Since the US-Ireland programme started, agencies have committed €148.4 million of government funding across a total of 92 awards.

Prof Philip Nolan, Director General of Science Foundation Ireland welcomed the announcement, saying: “I am delighted to congratulate the award recipients and their collaborators on their work addressing challenges in the realms of sustainability, telecommunications, healthcare, biosensors and engineering. The US-Ireland R&D Partnership Programme continues to support and encourage strong, collaborative relationships between our countries. These are world-class, innovative research projects that will greatly benefit our collective societies and economies.”
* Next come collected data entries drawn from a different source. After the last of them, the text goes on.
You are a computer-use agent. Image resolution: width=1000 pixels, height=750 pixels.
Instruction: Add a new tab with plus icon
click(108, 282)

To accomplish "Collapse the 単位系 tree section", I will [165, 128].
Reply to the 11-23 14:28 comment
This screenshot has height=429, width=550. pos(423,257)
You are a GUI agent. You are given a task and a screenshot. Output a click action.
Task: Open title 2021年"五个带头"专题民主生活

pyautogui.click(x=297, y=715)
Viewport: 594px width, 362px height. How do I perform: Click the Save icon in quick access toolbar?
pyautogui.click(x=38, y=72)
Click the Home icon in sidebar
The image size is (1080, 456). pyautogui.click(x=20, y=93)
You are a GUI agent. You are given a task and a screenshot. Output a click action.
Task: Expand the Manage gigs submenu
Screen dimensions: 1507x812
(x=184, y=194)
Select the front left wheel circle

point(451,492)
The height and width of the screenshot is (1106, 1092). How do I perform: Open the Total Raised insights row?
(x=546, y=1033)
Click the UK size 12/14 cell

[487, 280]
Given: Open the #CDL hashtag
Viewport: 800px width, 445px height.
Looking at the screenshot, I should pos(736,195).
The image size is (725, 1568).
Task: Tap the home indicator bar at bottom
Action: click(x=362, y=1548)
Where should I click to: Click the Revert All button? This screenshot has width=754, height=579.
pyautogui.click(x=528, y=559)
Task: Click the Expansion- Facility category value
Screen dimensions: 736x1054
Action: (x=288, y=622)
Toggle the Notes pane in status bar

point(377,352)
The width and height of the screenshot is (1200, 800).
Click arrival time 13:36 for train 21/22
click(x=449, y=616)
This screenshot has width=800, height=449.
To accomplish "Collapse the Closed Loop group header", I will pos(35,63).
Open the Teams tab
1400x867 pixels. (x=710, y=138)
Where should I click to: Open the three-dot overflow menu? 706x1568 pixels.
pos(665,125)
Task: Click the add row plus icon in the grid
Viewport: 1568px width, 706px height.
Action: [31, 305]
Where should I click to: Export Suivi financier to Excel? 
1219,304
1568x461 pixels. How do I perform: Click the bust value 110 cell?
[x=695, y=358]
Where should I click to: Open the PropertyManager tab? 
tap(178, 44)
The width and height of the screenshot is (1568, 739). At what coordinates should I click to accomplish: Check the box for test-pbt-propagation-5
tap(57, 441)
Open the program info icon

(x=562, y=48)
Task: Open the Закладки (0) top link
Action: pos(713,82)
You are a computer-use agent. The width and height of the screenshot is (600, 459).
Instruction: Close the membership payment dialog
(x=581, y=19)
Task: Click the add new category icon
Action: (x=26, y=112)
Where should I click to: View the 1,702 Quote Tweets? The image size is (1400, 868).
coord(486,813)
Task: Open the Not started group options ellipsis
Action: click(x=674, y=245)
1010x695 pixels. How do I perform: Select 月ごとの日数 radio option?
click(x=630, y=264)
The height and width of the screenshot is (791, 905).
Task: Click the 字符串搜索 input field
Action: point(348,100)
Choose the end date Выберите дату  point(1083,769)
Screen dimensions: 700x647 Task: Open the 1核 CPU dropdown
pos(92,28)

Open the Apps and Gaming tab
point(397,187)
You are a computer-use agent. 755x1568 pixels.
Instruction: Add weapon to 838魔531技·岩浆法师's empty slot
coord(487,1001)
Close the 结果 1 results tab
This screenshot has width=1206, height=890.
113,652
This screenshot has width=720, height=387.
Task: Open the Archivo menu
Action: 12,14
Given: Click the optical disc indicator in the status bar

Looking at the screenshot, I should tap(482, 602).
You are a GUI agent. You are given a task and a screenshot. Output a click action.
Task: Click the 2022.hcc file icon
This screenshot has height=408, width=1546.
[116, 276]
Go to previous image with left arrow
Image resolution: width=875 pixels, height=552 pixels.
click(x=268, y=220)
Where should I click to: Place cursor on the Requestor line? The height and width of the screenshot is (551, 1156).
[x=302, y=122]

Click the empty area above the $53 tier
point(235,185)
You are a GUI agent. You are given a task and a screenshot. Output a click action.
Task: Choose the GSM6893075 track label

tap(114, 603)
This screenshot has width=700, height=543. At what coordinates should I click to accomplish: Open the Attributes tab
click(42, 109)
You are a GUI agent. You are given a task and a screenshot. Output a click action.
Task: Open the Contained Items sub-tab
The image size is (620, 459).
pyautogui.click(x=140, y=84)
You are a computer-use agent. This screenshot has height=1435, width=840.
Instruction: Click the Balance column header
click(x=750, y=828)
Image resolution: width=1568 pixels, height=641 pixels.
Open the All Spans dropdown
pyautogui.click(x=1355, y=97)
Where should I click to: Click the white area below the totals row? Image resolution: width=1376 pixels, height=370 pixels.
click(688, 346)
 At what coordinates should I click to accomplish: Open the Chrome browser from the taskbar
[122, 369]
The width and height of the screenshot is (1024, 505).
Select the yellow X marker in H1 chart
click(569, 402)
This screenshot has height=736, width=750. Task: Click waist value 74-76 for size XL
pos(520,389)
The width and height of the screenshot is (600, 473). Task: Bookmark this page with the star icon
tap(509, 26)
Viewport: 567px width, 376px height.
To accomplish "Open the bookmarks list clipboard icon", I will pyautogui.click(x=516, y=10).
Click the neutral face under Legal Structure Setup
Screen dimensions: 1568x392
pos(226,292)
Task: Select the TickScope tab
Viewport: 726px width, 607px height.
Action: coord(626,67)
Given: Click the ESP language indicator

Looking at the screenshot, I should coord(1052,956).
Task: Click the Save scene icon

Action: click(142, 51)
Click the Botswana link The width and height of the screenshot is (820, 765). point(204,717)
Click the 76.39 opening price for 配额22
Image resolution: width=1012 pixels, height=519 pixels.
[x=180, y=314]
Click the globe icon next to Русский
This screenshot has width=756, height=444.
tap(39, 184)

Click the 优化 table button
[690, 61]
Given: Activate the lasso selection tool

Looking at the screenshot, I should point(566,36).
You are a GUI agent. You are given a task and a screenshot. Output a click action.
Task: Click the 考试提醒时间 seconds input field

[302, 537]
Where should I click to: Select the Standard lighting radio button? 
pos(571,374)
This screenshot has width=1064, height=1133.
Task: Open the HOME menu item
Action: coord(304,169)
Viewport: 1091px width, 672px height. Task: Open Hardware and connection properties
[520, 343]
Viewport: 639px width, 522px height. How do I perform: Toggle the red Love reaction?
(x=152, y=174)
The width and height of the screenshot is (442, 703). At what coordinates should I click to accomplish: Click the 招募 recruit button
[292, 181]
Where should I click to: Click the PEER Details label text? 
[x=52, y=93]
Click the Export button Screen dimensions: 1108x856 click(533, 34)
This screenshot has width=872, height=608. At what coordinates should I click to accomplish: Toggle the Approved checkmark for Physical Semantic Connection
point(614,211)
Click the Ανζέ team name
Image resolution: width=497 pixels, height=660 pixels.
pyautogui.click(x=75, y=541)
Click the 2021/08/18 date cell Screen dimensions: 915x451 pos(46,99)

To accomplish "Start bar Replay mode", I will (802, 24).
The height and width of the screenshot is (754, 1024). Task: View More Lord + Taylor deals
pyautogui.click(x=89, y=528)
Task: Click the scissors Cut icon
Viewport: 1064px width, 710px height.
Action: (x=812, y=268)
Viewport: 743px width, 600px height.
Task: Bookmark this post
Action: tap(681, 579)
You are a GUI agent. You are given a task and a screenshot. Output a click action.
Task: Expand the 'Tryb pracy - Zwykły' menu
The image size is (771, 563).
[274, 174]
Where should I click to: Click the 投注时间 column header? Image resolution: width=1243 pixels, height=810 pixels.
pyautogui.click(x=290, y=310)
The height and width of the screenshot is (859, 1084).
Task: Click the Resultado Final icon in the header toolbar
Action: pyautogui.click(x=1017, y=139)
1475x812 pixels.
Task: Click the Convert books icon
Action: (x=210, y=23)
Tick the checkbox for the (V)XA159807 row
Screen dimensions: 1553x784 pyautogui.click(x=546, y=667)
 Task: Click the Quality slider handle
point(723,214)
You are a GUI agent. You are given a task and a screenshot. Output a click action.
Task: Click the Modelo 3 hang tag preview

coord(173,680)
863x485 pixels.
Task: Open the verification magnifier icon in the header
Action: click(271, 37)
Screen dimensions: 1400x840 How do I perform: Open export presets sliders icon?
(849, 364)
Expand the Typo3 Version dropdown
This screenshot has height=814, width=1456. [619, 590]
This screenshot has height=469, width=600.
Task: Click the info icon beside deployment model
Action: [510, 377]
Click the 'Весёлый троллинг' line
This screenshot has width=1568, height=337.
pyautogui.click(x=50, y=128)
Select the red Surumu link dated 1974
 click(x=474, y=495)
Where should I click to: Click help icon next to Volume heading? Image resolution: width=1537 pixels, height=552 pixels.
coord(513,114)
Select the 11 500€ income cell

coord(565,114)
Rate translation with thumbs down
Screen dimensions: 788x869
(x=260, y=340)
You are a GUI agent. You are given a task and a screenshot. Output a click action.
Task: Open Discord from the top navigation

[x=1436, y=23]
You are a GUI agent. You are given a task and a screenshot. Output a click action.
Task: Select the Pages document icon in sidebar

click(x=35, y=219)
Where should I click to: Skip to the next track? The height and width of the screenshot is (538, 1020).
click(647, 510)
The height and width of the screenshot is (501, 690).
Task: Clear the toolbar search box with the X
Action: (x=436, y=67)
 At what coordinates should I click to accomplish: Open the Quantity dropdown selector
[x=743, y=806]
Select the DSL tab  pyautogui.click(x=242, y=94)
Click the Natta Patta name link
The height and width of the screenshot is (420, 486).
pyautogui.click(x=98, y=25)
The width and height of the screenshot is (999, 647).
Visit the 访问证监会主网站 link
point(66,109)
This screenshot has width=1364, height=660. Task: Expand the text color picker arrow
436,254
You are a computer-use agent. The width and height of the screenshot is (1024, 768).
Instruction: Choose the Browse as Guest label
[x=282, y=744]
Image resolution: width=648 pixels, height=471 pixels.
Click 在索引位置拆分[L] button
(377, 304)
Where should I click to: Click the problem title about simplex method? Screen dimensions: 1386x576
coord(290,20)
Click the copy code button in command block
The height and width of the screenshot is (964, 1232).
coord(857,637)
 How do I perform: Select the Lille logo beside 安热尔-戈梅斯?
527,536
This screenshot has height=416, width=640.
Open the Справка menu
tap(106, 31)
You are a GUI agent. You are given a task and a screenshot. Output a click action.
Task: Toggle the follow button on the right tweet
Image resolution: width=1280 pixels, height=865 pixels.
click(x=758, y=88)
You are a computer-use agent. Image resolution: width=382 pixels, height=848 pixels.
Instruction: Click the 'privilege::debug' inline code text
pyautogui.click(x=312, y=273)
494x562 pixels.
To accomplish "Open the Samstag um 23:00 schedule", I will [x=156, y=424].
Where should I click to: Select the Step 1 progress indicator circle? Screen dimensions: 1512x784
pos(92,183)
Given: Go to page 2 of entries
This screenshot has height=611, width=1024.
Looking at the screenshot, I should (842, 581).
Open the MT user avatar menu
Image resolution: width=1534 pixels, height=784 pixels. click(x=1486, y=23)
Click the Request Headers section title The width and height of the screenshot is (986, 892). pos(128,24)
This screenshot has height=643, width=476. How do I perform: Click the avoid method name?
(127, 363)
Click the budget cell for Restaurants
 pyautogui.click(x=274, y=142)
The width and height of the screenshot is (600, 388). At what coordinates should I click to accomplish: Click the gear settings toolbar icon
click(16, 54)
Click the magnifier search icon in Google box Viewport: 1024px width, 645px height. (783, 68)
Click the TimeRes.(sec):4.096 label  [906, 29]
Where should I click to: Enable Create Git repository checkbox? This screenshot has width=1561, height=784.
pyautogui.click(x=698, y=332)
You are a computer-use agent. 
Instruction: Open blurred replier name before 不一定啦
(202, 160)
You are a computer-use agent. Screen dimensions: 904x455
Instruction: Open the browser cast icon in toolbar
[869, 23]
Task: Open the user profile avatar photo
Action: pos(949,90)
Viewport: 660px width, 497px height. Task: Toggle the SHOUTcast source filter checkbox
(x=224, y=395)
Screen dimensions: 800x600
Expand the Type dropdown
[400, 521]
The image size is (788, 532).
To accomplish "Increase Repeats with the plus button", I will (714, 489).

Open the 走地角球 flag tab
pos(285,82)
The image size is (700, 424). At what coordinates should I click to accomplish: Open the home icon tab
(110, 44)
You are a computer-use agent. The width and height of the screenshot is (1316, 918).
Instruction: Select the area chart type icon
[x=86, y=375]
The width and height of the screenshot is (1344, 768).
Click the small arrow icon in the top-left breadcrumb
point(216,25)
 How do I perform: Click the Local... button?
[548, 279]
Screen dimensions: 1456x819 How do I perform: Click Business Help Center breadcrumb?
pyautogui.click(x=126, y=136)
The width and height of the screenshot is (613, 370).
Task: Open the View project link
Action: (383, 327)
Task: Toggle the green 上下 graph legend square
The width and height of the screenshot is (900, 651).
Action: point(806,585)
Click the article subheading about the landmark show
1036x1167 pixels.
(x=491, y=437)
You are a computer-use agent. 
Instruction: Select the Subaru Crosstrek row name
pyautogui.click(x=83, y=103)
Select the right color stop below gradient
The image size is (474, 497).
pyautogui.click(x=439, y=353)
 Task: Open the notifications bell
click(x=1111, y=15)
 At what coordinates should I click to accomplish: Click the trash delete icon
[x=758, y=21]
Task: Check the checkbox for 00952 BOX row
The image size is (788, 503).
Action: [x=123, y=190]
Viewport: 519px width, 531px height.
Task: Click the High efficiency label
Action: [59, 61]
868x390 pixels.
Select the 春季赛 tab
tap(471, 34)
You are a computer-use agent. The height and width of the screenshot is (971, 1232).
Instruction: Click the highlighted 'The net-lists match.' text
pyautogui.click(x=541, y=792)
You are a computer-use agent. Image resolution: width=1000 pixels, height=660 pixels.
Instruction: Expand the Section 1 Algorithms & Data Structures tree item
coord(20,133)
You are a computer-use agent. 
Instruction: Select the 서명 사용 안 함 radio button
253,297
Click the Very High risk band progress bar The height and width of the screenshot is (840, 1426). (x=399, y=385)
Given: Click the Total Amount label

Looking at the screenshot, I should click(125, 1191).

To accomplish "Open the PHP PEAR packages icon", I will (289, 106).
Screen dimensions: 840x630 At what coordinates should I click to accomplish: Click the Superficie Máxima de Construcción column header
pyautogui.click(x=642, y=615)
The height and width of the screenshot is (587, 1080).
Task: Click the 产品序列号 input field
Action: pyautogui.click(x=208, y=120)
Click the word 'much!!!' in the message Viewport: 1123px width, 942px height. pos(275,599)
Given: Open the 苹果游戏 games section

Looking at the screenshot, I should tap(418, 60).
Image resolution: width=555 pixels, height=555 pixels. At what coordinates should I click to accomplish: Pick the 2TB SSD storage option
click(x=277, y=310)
“With increased global competition in STEM research and talent across every field, it is more important than ever that the U.S. collaborate with countries that share our values and vision for science, engineering, and technology for a more equitable and prosperous world,” said NSF Director Sethuraman Panchanathan. "The U.S.-Ireland R&D Partnership program plays an important role in generating, at speed and scale, valuable discoveries and innovations that will lead to advancements in health, climate resilience and telecommunications to improve our world.”

Mark Lee, Interim Director of Higher Education at Northern Ireland’s Department for the Economy, said: “International research partnerships have a key role to play in driving forward Northern Ireland’s economic vision for prosperity, higher productivity and a better quality of life for all of our people. The US-Ireland R&D Partnership, as a flagship trans-Atlantic initiative, is playing a crucial role in the delivery of this vision, supporting Northern Ireland-based researchers to make a global impact through the discovery and development of new and ground-breaking technologies that can benefit all in our society.”

Prof Alan O’Riordan’s group (TNI) has received a second US-Ireland Programme award, for work using digital technologies such as AI to better understand and predict how microbes are likely to behave. Prof Michael Zaworotko (UL) has received a second US-Ireland Programme award with research that aims to use predictive modelling to make the collection of water under normal temperatures and atmospheric conditions more effective.

The 11 collaborating institutions are:

Tyndall National institute (TNI), University of Limerick (UL), and University College Dublin (UCD) in the Republic of Ireland; Queen’s University Belfast (QUB) and Ulster University (UU) in Northern Ireland; and North Carolina State University, Ohio State University, University of California Irvine, Virginia Tech, University of Utah, and University of Nebraska-Lincoln in the United States.